There are still ghosts and it’s making me cry

(above image was made by Joonas, whose etsy shop can be found here)

I really don’t want to be writing this morning. The first thought I had after getting out of bed at 4:40 am was that writing might help me process some things and, at the least, shift my mood. But I spent the next several hours avoiding even thinking about writing. I’ve watched some comedy, news and a little Adventure Time. I’ve learned about the physical health effects of ACES (adverse childhood experiences), got my kids ready & off to school, ran an errand, accomplished a few things on my to-do list, did 20 minutes of light therapy, tried not to cry, and started at least 3 tasks and only stayed with each for under 10 minutes. I also spent a few minutes petting my dog, partially because I love her but also because I know this activity releases the feel-good hormone, oxytocin. And here I am, back to trying not to cry. And this time I’m going to listen to my inner wisdom and write because trying to hold back what’s going on inside is clearly not working.

The thing is, this morning is the second morning in a row that I’ve woken up because of a panic attack. Yesterday it was a purely physical sensation that I’ve experienced off and on for years but it wasn’t until this time that my curiosity evoked the obvious conclusion that my experience matches descriptions I’ve read of trauma induced sleep paralysis. This morning, the first time I awoke I couldn’t move any part of my body for what seemed like several minutes and it was followed by the repetitive, and uncontrollable motion of my jaw opening up and then biting down. The second time I awoke I’d had a dream that a close friend with HIV had developed full blown AIDS and was dying. And I again couldn’t move any part of my body. I felt overwhelming sadness and then panic that I couldn’t move. I got out of bed as soon as I was able to convince my body to respond to my command to move. There was no way I was going back to sleep and risking waking up paralyzed again.

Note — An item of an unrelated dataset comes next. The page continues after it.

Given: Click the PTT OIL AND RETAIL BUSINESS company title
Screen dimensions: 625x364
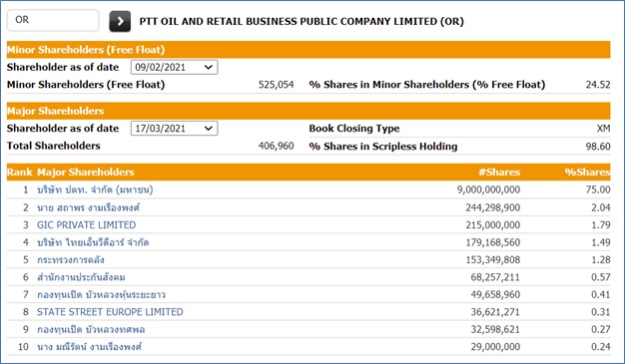Looking at the screenshot, I should 302,22.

I will be checking in with the friend who was in my dream but I think the sadness is coming from current events in my own life. Yes, I’m waiting to get the call from the trauma center that I can come in for an intake appointment but I’ve been doing a pretty good job of compartmentalizing that and letting it rest in some back corner of my mind. I’m almost certain I know exactly where the sadness is coming from but I don’t fully understand it, thus…well, this writing thing.

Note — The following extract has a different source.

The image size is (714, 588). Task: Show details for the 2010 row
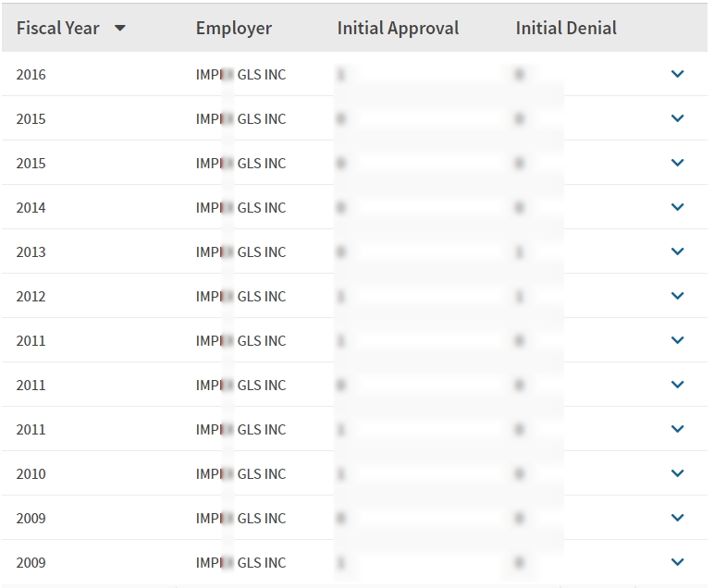677,473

On Tuesday my husband and I went to marriage therapy and we had plenty to talk about. I’ve been pretty unavailable since my breakdown in front of my kids a few weeks ago and things have been pretty tense between us. We both wanted to talk about it so we jumped right in and each shared our perspective of what’s been happening and how we feel about it. Without getting into the details of the session, I’ll say that I walked away with two things that seem to be having an impact on my mental and physical health.
First, our therapist straight up told my husband that he really needs to be in individual therapy. She said he needs a place to talk about his feelings and experiences and have support. That felt amazing for me. It’s something I’ve been encouraging for a long time and my husband has finally agreed to try it. She also said, and this made me very uncomfortable, that he needs therapy of his own because it’s not fair to me for him to place his feelings about my patterns of unavailability and avoidance of intimacy onto me. Whoa. What’s not fair is that he has to deal with it in the first place. I said it therapy and I’ll repeat it here: it’s my problem and it breaks my heart that he suffers because of it. He deserves better. I feel that very strongly AND I know intellectually that the reality is that I don’t deserve my problems and suffering either but I have to deal with them. I guess that’s his reality as well.

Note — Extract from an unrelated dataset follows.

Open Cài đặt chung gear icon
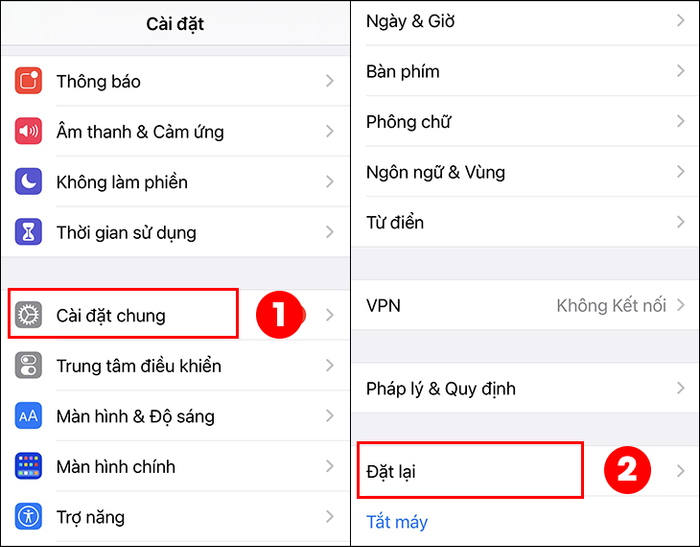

The second big take away was hearing my husband tell me that he knows I sometimes do things for him that I don’t really feel like doing. He said he doesn’t like that and it makes him uncomfortable. No one’s ever said that to me and really, truly meant it. I responded that I like to do things for him. And that’s true but I also know that there are times when I do things for him even though it’s triggering for me and there are most certainly ripples of  unhappy consequences to those actions. I also recognize that by doing those things I can go about life and mostly believe the lies they create: that I’m ok, that being close to him emotionally or physically doesn’t trigger feelings from dark, scary places deep within me, that past abuses no longer haunt me.
I’ve spent a few days contemplating this and trying to see the past in light of what my husband said. I never meant to create a lie, or deny that I was triggered; that’s just the nature of living with trauma. When you haven’t done enough healing yet, you can’t possibly walk through your life holding the awareness of how awful things were and how fucked up you still are because of it. After 27 years of healing work I can say with absolute certainty that there are seemingly endless layers of damage and with the work comes seemingly endless moments of new understandings and letting go of the ways of being that don’t serve life.

There are so many ghosts living inside of me and hovering around me, and I’m finally at a place where I never again want to believe that I’ve come to know all of them. Maybe someday I’ll be acquainted with them all and many will have been put to rest, but I think it’s more realistic to live with eyes open to the possibility that I’ll discover a new ghost now and then. I’m crying as I write this because being this honest with myself hurts as much as it unburdens me and allows me to live more authentically both for myself and the man who’s chosen to walk this path with me.